Why CM's won't share: Bad Reason #1
If you employ strategic sourcing instead of should cost analysis (see the differences here) you probably ask your suppliers to present you "broken out" pricing, showing how much of the resale price is materials, materials overhead, labor, overhead, and profit. You probably also want to see a certain labor rate and a certain profit percentage. CMs very often manipulate this presentation to show you what you want. When they give you a costed BOM it is more difficult to manipulate.
Why CM's won't share: Bad Reason #2
Over the life of a contract CMs try to make money by reducing material costs and not passing it along to you. This is referred to as purchase price variance (PPV). It is much more difficult for the CM to use PPV to their benefit if you are fully and accurately aware of the costed BOM.
Why CM's won't share: Very Good Reason #1
By using strategic sourcing you are relying on the CMs to discover the best available price for each and every component. Materials typically account for 80% of a PCBA's cost, so component costing is the key to winning these types of competitive bids. If you have created a situation where the CM's best chance of success is beating their competition at component costing, why would you expect them to disclose their sources? That's effectively asking them to give away their most importance strategic advantage.
Why CM's won't share: Very Good Reason #2
In any private commercial relationship between a buyer and seller there is a reasonable expectation of privacy, and in our industry almost always a formal non-disclosure. By asking a CM to disclose a costed BOM, you are asking them to violate confidentiality with their suppliers.
The Best Solution
The best way to avoid these problems is to use the should costing techniques employed by almost all top tier OEMs. With should costing the OEM negotiates the component prices directly with the component suppliers and simply informs the CM of the component costs. Should costing eliminates all the issues related to costed BOM sharing. Here are more reasons you should switch to should costing.
For companies still employing strategic sourcing, here are 3 secrets to overcoming the CM's reluctance and getting costed BOMs.
Secret #1 - Build Trust
One of the most important ingredients in getting your CM to supply a costed BOM is trust between your companies, and personal trust between your employees.
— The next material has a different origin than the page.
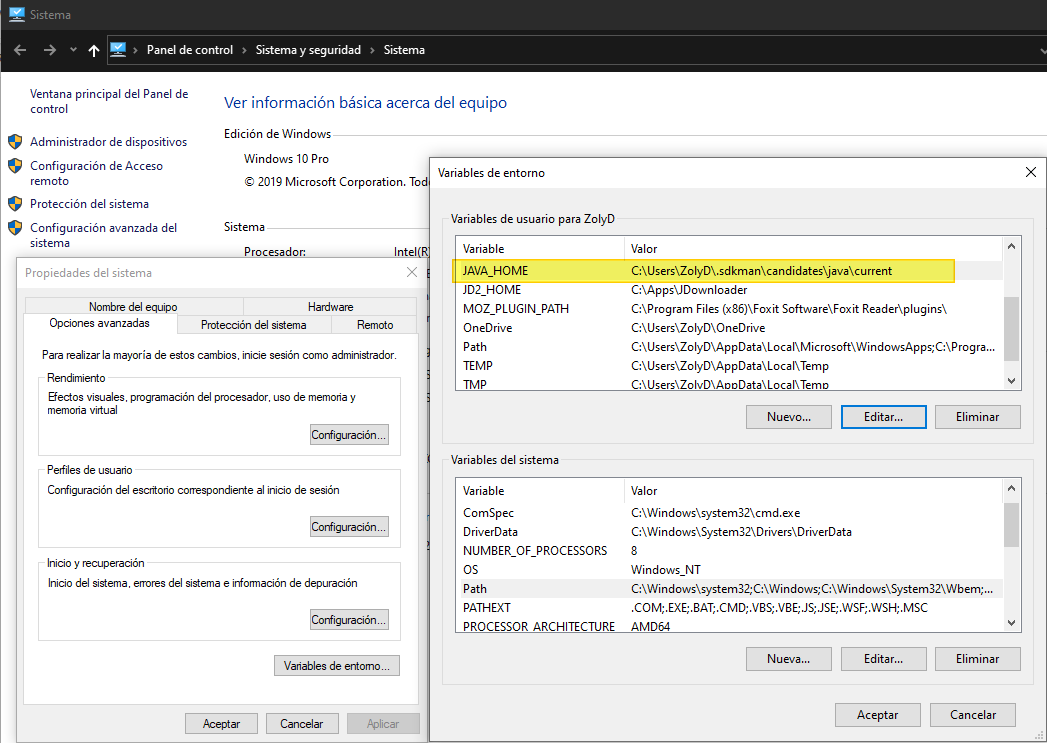This screenshot has width=1047, height=743.
Task: Click shield icon next to Protección del sistema
Action: click(14, 204)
You need to eliminate two fears; 1) that you will disclose their pricing information to competitors, and 2) that you will use the information they supply to hurt them.
You can build trust on the disclosure issue by personally pledging confidentiality, and by creating a non-disclosure agreement explicity barring both parties from sharing cost information with 3rd parties.
You can build trust on the profit issue by requesting the costed BOM post-contract award and offering to share future component cost reductions, no matter who discovers them. When you build personal trust with your CM, you are much more likely to get the information you need.
Ultimately trust will come from saying what you'll do and doing what you say. If you say you won't use the costed BOM to drive the CMs margin down, and then you do, trust will be hard to maintain.
Secret #2 - Collaborate on Supply Chain
Sophisiticated OEM's realize 80% of their cost is in materials. Rather than simply making counterproductive demands for annual/quarterly cost reductions, or constantly quoting alternative suppliers, they partner with the CM to develop the optimal supply chain for each component. When a CM senses they are a valued partner instead of an adversary on component pricing, they are much more likely to share costed BOM information.
Secret #3 - Share in both directions
If you want CMs to share their costed BOM's, you should also be willing to share your costed BOMs (or other cost information). There is no clearer signal that you are adversaries and not partners than by refusing to share information with your CM. In short, if you expect your CM to trust you, start by trusting them.